Some manuscripts have a meh quality to them. That’s not good. If you’re bored with it, the publisher will also be bored along with prospective readers. Take two aspirin or a double Scotch and go back to it in a few days. If it’s still meh, get rid of it, at least let it set for a while and go on to something else.
But some manuscripts sing. That’s the first clue about getting your groove back. Then more stuff begins to happen:
- You’re reading a compelling novel like Cormac McCarthy’s Cities of the Plain and here come your characters right in the middle of it, talking the dialogue right out of the book (You got a girl? Shit no. You sound like you’ve had some bad experiences. Who aint?

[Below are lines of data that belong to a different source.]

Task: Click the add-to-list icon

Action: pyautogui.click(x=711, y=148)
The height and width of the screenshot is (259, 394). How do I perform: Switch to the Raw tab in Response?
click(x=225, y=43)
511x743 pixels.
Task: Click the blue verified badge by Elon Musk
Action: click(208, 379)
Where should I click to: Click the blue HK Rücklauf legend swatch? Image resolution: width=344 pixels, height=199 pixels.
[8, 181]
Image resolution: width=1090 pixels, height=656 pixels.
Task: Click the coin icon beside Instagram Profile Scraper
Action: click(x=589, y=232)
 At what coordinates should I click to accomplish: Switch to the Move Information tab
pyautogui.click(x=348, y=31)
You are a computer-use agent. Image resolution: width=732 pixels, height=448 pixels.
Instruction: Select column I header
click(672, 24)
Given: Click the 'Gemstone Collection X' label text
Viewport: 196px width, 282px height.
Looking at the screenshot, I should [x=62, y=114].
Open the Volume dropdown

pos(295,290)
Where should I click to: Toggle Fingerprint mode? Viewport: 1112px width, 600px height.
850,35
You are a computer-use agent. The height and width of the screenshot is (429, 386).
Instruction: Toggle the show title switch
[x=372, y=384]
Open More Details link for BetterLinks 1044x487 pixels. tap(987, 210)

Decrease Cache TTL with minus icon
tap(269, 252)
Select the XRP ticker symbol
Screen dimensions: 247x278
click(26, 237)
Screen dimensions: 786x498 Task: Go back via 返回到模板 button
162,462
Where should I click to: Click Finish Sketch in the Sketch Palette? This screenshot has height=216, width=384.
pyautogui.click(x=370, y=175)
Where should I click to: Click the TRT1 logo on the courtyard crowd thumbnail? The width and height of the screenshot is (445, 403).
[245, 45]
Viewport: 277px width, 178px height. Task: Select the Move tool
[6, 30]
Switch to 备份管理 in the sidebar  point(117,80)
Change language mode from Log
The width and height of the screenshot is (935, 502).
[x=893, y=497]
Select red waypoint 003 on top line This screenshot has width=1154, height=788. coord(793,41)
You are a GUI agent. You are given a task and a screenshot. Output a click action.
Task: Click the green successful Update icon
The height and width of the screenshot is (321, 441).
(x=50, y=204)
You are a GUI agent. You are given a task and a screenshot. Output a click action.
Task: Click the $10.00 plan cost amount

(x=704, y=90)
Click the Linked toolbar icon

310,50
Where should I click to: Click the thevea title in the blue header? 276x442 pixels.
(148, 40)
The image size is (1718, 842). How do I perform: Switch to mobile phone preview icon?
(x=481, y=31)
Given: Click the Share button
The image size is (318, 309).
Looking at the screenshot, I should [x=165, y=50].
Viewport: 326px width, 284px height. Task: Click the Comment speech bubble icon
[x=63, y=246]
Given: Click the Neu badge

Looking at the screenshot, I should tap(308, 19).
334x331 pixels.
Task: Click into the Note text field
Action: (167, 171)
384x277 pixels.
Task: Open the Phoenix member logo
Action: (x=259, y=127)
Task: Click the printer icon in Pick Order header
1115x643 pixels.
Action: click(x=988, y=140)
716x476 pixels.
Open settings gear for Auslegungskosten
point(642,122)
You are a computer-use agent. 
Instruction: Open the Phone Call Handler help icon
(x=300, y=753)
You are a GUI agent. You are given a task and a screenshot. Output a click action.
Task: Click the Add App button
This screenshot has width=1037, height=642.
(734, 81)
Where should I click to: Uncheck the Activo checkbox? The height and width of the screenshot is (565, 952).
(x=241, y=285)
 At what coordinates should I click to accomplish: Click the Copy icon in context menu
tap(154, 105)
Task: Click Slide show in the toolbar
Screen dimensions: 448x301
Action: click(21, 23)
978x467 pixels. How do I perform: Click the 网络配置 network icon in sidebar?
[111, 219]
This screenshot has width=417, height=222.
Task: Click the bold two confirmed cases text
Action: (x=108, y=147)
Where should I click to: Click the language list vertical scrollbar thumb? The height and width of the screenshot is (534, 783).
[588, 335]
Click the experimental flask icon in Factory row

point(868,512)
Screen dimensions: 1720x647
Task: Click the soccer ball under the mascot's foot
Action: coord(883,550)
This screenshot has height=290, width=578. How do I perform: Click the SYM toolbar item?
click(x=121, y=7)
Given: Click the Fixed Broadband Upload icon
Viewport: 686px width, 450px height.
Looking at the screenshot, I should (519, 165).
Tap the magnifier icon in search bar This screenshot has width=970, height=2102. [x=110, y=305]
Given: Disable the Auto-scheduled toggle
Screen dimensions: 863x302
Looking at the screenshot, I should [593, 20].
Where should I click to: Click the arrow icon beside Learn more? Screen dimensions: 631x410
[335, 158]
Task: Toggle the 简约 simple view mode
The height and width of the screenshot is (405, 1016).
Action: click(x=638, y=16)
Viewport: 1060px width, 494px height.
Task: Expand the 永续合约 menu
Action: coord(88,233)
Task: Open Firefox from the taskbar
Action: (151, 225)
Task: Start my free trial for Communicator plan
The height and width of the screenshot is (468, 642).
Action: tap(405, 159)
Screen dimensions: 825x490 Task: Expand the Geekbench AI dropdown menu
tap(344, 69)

You fool with them and that’s the kind you’ll have.)
- You’re watching one of the final episodes of “How to Get Away with Murder” and after Annalise Keating says, “Prayers are for the weak–I’ll stick to beating your ass in court,” one of your characters blurts out “Say which?” and you find yourself writing dialogue for your book while people on the show are getting away with murder.
- Taylor Swift is singing “The Man” and you get it mixed up with Burl Ives’ “The Big Rock Candy Mountain because your story is pushing on your hand like the dog that’s not getting petted.
- You’re ready for a good night’s sleep, turn out the lights, the cat snuggles in close and purs outs a lullaby, and ten minutes later you realize your seeing scenes from your story rolling through your mind’s eye like big trucks on a long-haul highway.”
- Your spouse and/or significant other says, “Do you want sex,” and you say, “No, I’m busy, but thanks for asking.”
Storywise, you got it bad and that ain’t good because you won’t have your life back until you finish your book. The groove’s got you.
2 thoughts on “Writers: How to know when you’ve got your groove back”
I’m not ready to get my groove back, which is a good thing considering I have no stories in my head right now.
You’ll know when you’re ready.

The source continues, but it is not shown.